Haggard was born April 6, 1937, in California to refugees from the Dust Bowl in Oklahoma. It was a hard life: At age 11, his mother turned him over to juvenile authorities, saying he was “incorrigible,” and he was back behind bars at least three more times before he turned 18.

Thanks to a 1957 burglary conviction, Haggard had a prime seat when Johnny Cash played his famous 1958 concert in San Quentin State Prison and later, when Haggard was released after serving about two years, he credited Cash for inspiring him to pursue a career in music.

“He had the right attitude. He chewed gum, looked arrogant and flipped the bird to the guards—he did everything the prisoners wanted to do,” Haggard once said. “He was a mean mother from the South who was there because he loved us. When he walked away, everyone in that place had become a Johnny Cash fan.”

Haggard revisited that term – and exaggerated it – in his seminal song “Mama Tried”: “I turned 21 in prison doing life without parole.”

Haggard went on to become one of the founding fathers of the Bakersfield Sound movement along with other rising stars like Buck Owens and Wynn Stewart. Their twangy, hard-driving sounds influenced not just Nashville artists but also rock bands like The Byrds.

He churned out hit after hit – “Mama Tried,” “Sing Me Back Home,” “Workin’ Man Blues,” “Okie from Muskogee,” “The Fightin’ Side of Me,” “Twinkle, Twinkle Lucky Star” and more. His song “Today I Started Loving You Again” has been covered by more than 400 other artists. Haggard appeared on Austin City Limits nine times over his career. Watch his 1978 appearance performing “Sing Me Back Home.”

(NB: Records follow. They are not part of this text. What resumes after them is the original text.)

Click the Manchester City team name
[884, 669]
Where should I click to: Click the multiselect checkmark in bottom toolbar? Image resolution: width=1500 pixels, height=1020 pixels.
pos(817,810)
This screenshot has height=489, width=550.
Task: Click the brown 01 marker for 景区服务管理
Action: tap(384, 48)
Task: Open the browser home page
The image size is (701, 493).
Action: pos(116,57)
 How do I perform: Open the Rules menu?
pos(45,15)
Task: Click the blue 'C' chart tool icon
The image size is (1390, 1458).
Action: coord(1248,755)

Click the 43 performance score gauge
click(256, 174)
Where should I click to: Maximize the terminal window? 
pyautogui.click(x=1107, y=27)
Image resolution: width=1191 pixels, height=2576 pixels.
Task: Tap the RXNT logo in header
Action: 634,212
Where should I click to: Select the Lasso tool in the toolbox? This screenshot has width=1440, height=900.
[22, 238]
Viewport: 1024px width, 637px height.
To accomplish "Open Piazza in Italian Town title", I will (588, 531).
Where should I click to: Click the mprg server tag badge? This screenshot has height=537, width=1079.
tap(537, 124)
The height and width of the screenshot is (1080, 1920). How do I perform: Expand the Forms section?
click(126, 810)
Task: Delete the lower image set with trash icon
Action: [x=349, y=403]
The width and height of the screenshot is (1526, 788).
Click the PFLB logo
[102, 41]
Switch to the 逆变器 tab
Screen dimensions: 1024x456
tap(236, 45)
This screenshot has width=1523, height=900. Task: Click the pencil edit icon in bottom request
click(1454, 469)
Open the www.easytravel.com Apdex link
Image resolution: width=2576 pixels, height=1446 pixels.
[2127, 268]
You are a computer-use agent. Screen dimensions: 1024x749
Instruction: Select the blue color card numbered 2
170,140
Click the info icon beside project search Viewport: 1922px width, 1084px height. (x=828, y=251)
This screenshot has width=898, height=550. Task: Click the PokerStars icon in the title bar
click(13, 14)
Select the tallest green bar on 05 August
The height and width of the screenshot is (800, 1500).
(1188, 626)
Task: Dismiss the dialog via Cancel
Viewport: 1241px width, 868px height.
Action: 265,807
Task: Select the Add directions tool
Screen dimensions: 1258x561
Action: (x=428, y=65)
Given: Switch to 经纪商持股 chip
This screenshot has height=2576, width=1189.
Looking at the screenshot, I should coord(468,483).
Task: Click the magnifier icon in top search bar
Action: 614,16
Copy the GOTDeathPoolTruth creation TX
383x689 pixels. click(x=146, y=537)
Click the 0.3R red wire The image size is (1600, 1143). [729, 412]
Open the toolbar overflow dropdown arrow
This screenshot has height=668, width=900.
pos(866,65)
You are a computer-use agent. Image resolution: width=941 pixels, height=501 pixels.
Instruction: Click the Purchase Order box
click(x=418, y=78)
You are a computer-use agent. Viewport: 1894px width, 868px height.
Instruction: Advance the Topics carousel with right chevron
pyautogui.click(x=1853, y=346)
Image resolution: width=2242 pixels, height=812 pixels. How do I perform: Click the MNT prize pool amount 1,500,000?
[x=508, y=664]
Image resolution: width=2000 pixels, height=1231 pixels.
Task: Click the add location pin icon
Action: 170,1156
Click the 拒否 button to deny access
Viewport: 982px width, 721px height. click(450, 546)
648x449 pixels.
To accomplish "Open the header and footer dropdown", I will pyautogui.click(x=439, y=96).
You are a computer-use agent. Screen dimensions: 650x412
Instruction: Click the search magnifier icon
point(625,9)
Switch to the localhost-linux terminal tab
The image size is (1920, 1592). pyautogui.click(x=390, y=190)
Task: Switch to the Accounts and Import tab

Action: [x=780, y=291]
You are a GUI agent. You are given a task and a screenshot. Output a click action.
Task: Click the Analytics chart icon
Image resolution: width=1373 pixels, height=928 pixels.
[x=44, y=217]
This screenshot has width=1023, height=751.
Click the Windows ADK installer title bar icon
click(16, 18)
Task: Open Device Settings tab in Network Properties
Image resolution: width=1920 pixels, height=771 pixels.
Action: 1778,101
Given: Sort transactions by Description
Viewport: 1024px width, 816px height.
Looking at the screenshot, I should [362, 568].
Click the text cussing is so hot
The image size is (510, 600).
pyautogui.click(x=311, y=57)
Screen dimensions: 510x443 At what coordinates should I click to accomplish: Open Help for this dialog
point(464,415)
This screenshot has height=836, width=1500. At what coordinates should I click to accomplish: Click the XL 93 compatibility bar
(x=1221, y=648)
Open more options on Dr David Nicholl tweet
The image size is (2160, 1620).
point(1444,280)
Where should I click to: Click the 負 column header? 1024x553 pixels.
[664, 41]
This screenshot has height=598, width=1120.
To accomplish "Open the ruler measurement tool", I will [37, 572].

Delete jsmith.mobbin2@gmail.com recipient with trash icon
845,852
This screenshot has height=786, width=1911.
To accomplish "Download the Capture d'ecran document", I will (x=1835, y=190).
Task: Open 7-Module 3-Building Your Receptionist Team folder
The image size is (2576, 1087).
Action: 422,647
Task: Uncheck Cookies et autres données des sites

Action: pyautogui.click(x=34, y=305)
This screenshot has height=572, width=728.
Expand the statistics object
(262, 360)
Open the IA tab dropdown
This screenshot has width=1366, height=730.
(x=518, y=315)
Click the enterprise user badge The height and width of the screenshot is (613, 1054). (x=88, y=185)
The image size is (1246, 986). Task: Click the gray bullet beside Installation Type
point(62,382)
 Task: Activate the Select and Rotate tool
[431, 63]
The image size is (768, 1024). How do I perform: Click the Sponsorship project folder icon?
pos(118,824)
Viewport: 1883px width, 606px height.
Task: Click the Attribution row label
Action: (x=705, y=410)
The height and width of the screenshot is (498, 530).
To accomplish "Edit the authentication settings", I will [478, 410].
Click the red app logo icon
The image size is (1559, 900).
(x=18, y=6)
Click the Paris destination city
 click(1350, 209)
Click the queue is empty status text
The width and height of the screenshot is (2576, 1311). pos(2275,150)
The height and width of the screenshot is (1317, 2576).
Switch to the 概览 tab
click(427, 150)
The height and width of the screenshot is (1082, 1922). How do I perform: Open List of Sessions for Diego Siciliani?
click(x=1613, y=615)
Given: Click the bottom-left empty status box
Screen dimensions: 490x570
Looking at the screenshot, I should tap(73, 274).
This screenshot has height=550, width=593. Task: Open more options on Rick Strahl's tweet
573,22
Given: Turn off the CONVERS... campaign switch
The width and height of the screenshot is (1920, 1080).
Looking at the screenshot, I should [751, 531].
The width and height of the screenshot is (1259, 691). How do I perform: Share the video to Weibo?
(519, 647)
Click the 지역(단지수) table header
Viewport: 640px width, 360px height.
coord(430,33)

His songs told the American story – of hopping trains or serving time; of working hard to make a dollar; of falling short in love; of loving your country, right or wrong. He celebrated country music’s past – recording tribute albums to personal heroes Jimmie Rodgers and Bob Wills – even as he was writing a new future for the genre. His direct but empathetic writing inspired countless artists who followed in his footsteps.

Haggard was inducted in the Country Music Hall of Fame in 1994 and made a comeback on radio and in the charts by the end of that decade. Even after a bout with lung cancer in 2008, during which a piece of his lung was removed in surgery, Haggard continued performing more than 100 dates per year.

He was given a Kennedy Center Honor in 2010 and released his final solo album, “Working in Tennessee,” in 2011. Last year, he released “Timeless” with Mac Wiseman and “Django and Jimmie” with Willie Nelson.

“He was my brother. My friend. I will miss him,” Nelson said today in a statement released by his publicist.

In a 2012 interview ahead of a concert in the Amarillo Civic Center Complex Auditorium, Haggard looked back on his long career.

“Life gets short down towards 75 years old,” Haggard said. “You begin to take a closer look at things and pay attention to the ones that really mean the most to you. It’s going to be over quick enough, and you might as well take advantage of the right things.”